The concept of implementing AI with Bioinformatics data.
What it does
The generated model is trained to distinguish the healthy and the diseased individuals in a set of mixed samples.
How we built it
Our workflow consists of 3 parts; i) Otsu thresholding for segmentation, ii) enrichment score of the window around TSS and iii) train a CNN (Convolutional Neural Network) for classification.
Otsu thresholding for segmentation: ==> It takes as an input the ChIP-seq data (Chromatin Immunoprecipitation massively parallel DNA sequencing to identify the binding sites of DNA-associated proteins). In this step, Otsu is used to remove the background and filter out peaks by thresholding the ChIP-seq data. It finally returns the "important" regions (peaks) of the raw data.
Enrichment score of the window around TSS: ==> In this step the input are the ChIP-seq data and peak regions that were identified in the previous step. The genes and their corresponding IDs were retrieved from the NCBI (National Center for Biotechnology Information) database and the previously identified peaks were annotated based on their corresponding genes and the specific window/region was extracted (data manipulation process). This step returns the enrichment score from the ChIP-seq data for each window around the TSS (Transcriptional Start Site) for each gene corresponding to the peaks.

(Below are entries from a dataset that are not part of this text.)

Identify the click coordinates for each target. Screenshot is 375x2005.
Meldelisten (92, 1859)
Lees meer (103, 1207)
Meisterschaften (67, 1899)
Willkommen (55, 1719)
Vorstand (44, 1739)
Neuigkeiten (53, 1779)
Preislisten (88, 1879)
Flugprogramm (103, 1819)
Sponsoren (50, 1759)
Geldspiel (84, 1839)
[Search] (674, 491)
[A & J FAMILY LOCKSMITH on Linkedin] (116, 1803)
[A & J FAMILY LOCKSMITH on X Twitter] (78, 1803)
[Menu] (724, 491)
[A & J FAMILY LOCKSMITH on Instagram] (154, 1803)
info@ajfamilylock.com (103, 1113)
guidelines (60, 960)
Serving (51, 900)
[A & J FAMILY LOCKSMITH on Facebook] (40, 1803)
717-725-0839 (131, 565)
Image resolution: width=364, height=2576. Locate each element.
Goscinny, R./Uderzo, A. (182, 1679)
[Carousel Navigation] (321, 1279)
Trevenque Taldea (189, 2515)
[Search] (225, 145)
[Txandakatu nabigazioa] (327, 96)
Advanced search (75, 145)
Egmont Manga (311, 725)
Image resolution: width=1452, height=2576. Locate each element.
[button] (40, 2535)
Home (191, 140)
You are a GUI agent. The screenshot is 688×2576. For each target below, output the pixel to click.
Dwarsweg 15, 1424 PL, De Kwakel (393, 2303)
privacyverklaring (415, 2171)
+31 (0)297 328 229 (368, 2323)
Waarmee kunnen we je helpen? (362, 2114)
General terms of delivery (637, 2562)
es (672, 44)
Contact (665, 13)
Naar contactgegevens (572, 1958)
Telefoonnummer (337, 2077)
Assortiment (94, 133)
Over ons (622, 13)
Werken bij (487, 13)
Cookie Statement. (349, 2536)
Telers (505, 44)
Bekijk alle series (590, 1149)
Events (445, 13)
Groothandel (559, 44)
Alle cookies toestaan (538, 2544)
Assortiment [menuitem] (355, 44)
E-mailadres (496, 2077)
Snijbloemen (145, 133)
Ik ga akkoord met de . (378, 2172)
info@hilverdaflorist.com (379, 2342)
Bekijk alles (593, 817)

Train a Convolutional Neural Network for classification: ==> The input now is the enrichment score of the fixed length sequences. This step we train the CNN with windows from 14 subjects in each class, totaling to about 20k windows in each class. After we get the trained model, we visualize the features learned by the network to determine the regions in the input that influenced the network's decision. Finally, it returns the classified probabilities for the window to lie in each phenotype.
Challenges we ran into
- The detection of “important” regions (the distinction between background noise and real peaks) in ChIP-seq data. These regions are further used for prediction, classification of the two different phenotypes and a better understanding of human epigenome.
- Computational power; for example, space and RAM.
Accomplishments that we're proud of
Bridging the gap between Bioinformatics and Machine Learning. This model is a novelty in itself and could be used for various future research in health care and other sectors.
What we learned
1) Epigenetic modifications can be found not only in gene and TSS but also in intergenic regions. 2) How to learn the prospect of Deep Learning in Massive Parallel DNA Sequencing data.
What's next for DeLEG Deep Learning EpiGenomic model
- This model can be sold to hospitals, clinics, research centers, health and other laboratories.
- It can be also sold to people to determine their health condition.
- In general, epigenetics is the study of the heritable changes in gene expression that does not involve changes in the DNA sequence. It causes changes in the phenotype without affecting the genotype.Our model can further be trained for specific individual's lifestyle, such as drinking alcohol, smoking and it can be useful for studies which link the specific epigenetic change with a particular (or more than one) environmental factor.